Give every line of the records below as a numbered list, omitting blank lines and leaving out the pictures.

(Records from a collection)
>> start
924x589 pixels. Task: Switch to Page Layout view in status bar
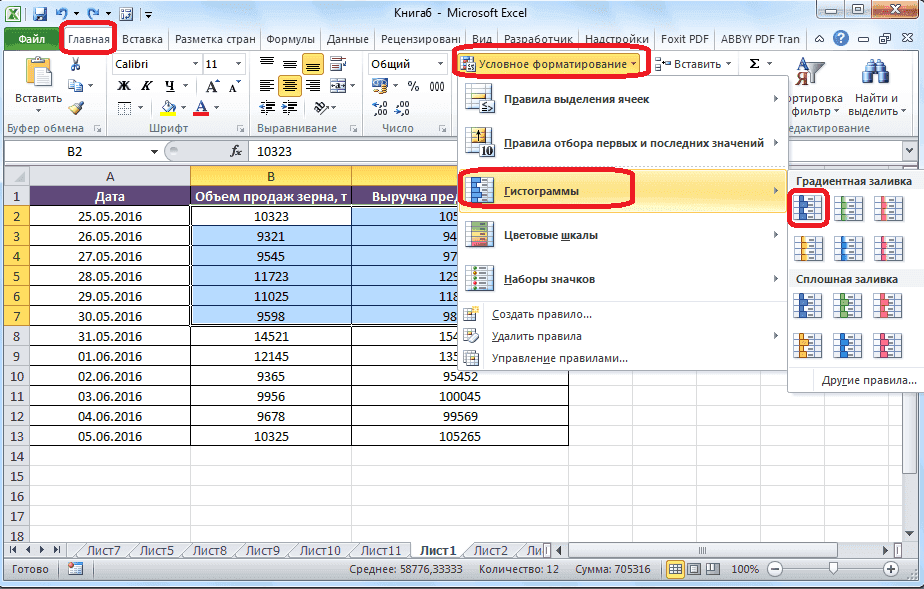point(693,567)
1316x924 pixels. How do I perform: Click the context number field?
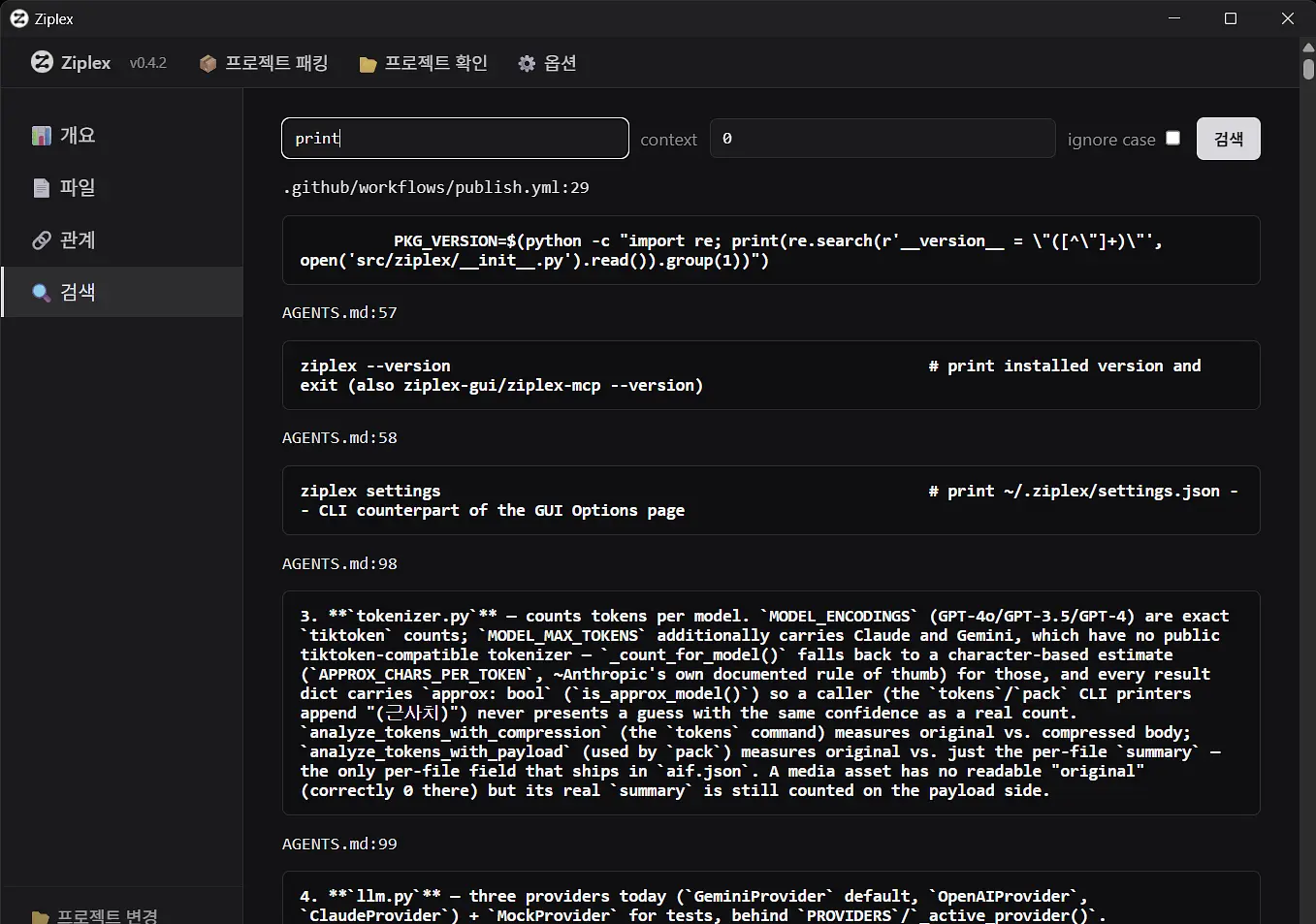pyautogui.click(x=883, y=139)
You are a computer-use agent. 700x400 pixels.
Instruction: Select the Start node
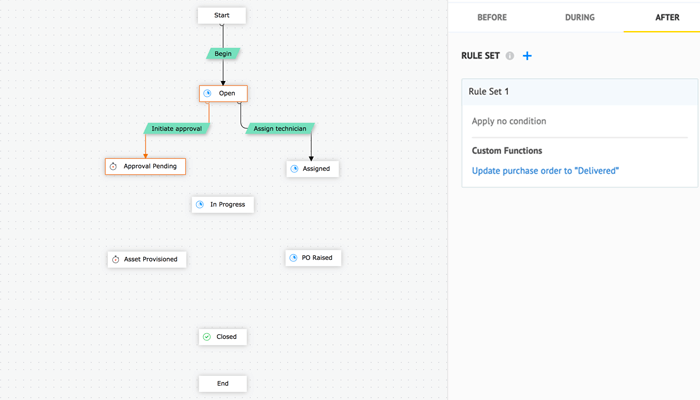(x=222, y=15)
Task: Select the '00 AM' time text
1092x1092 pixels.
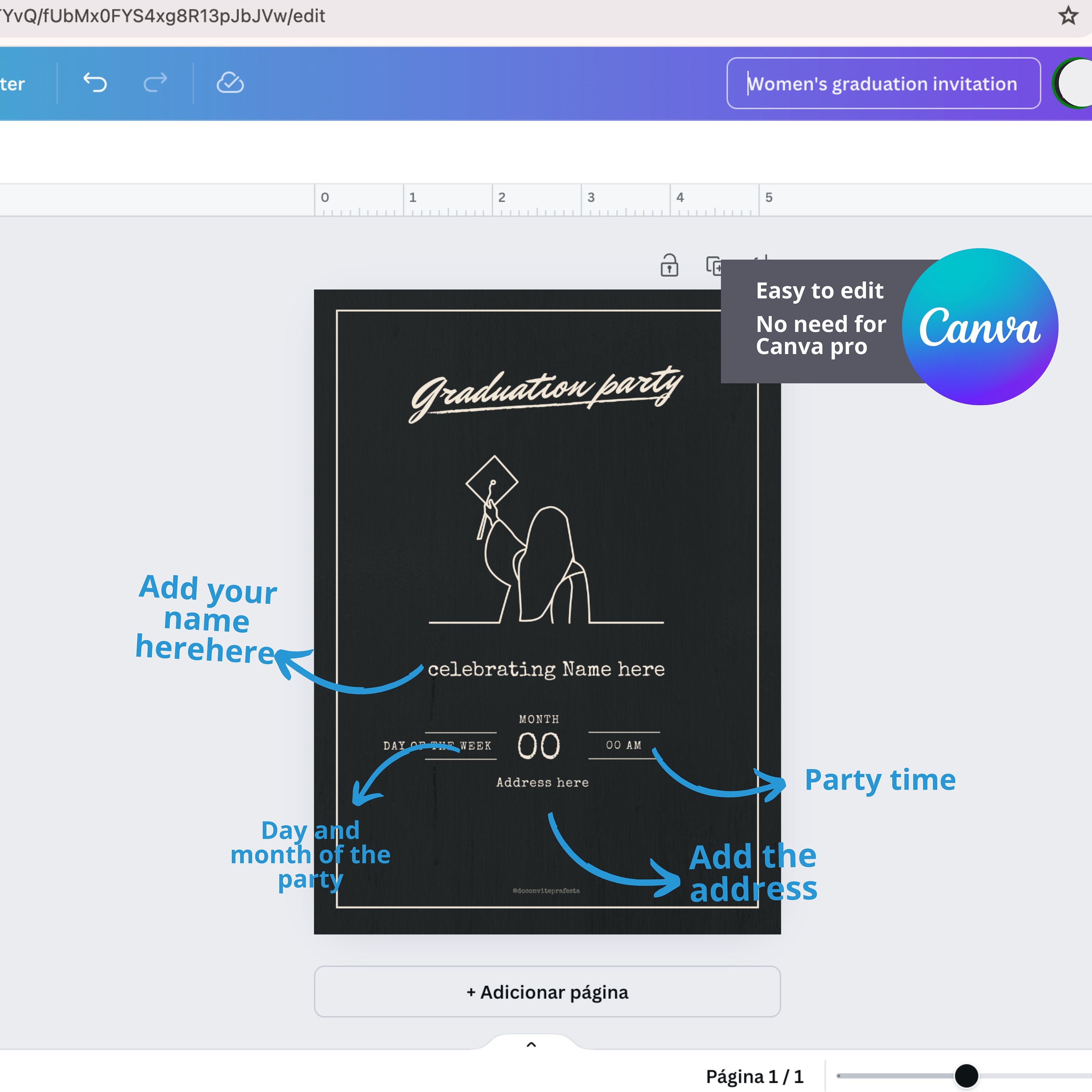Action: point(624,745)
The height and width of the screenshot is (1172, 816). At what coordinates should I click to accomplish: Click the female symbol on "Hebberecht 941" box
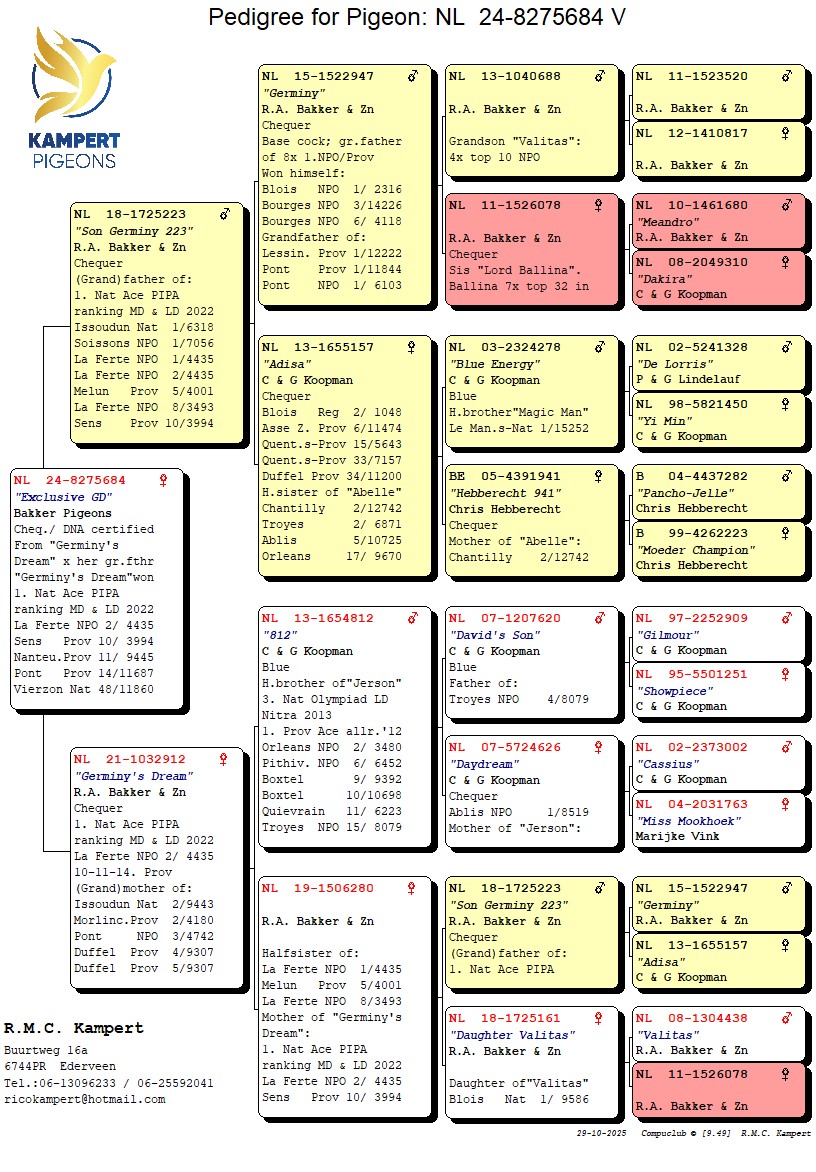pos(598,477)
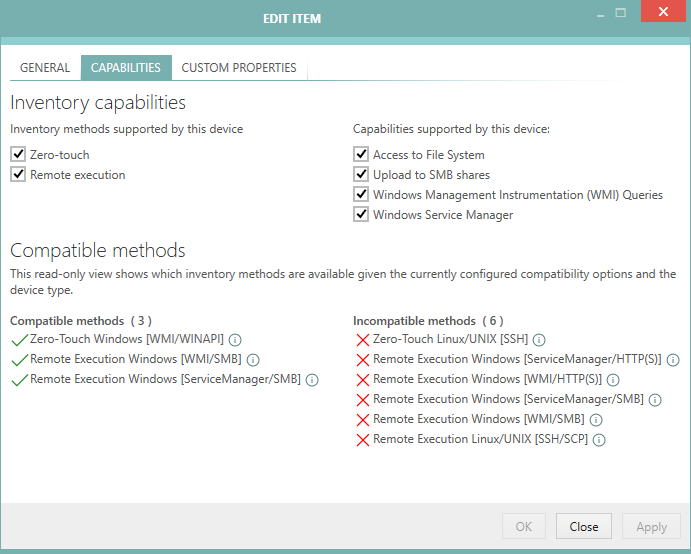
Task: Show info for Remote Execution Windows [ServiceManager/HTTP(S)]
Action: pyautogui.click(x=673, y=360)
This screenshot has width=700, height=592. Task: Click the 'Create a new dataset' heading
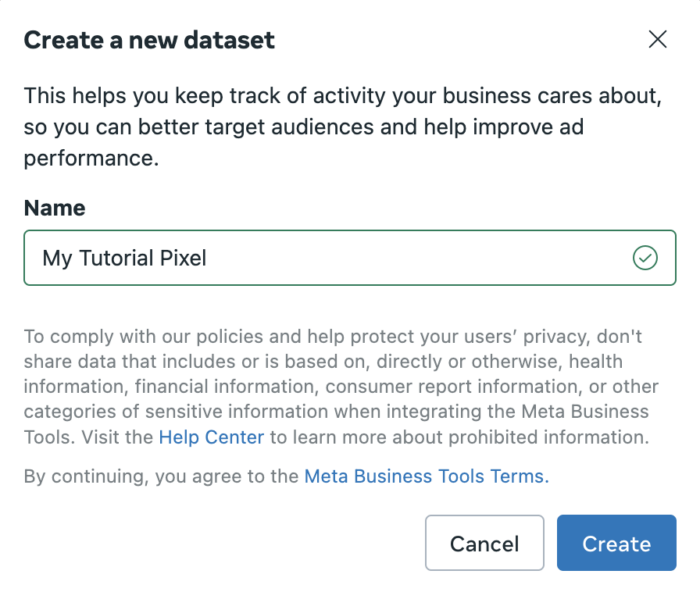tap(149, 40)
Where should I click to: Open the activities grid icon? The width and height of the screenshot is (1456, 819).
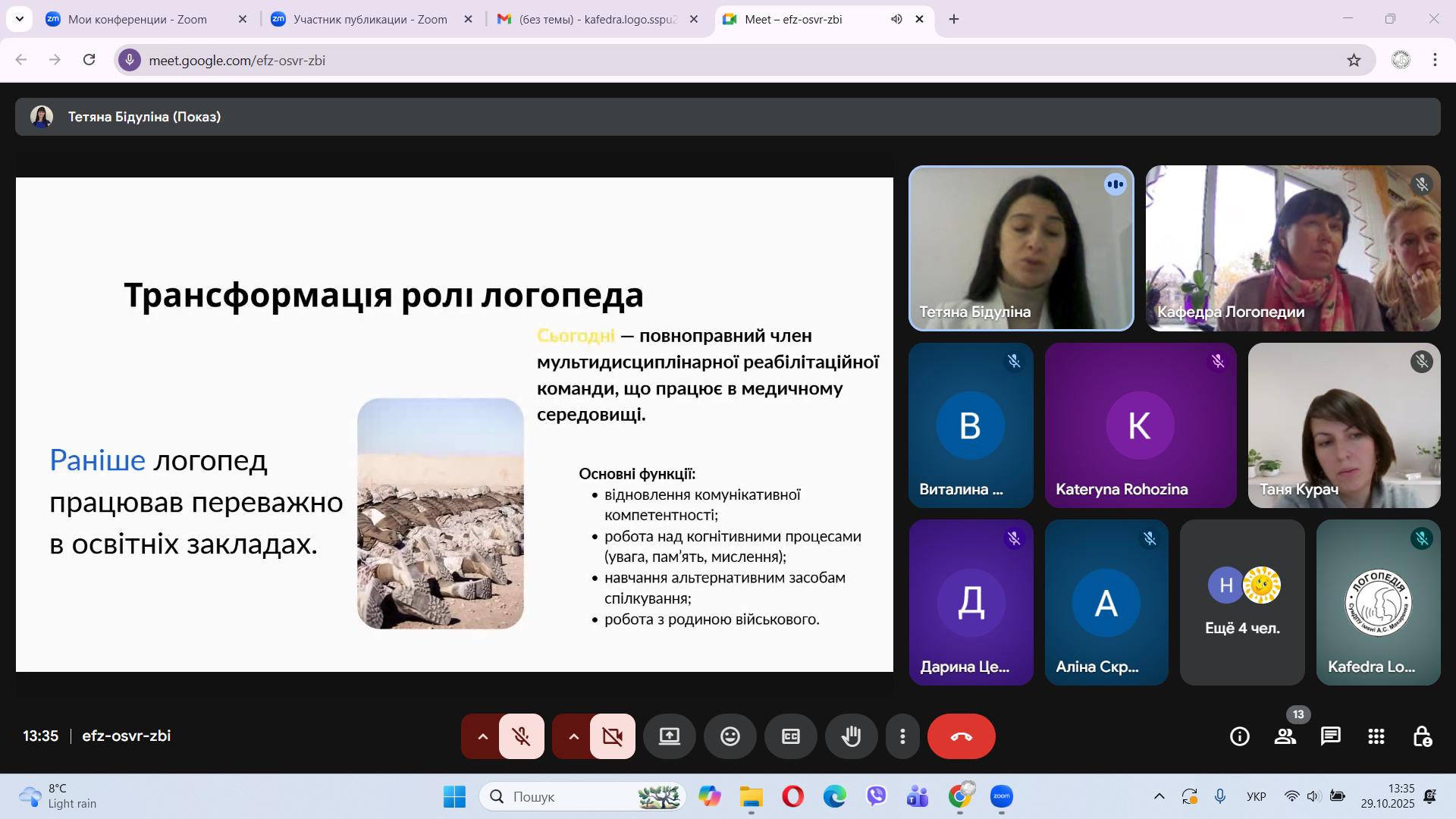point(1376,736)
>> end
- Correct response -
1. 924x589 pixels. Task: Switch to Page Layout view in status bar
2. point(693,567)
3. 1316x924 pixels. How do I perform: Click the context number field?
4. pyautogui.click(x=883, y=139)
5. You are a computer-use agent. 700x400 pixels.
6. Instruction: Select the Start node
7. (x=222, y=15)
8. Task: Select the '00 AM' time text
9. 1092x1092 pixels.
10. Action: point(624,745)
11. The height and width of the screenshot is (1172, 816). At what coordinates should I click to accomplish: Click the female symbol on "Hebberecht 941" box
12. pos(598,477)
13. Task: Show info for Remote Execution Windows [ServiceManager/HTTP(S)]
14. Action: pyautogui.click(x=673, y=360)
15. This screenshot has width=700, height=592. Task: Click the 'Create a new dataset' heading
16. tap(149, 40)
17. Where should I click to: Open the activities grid icon? The width and height of the screenshot is (1456, 819).
18. point(1376,736)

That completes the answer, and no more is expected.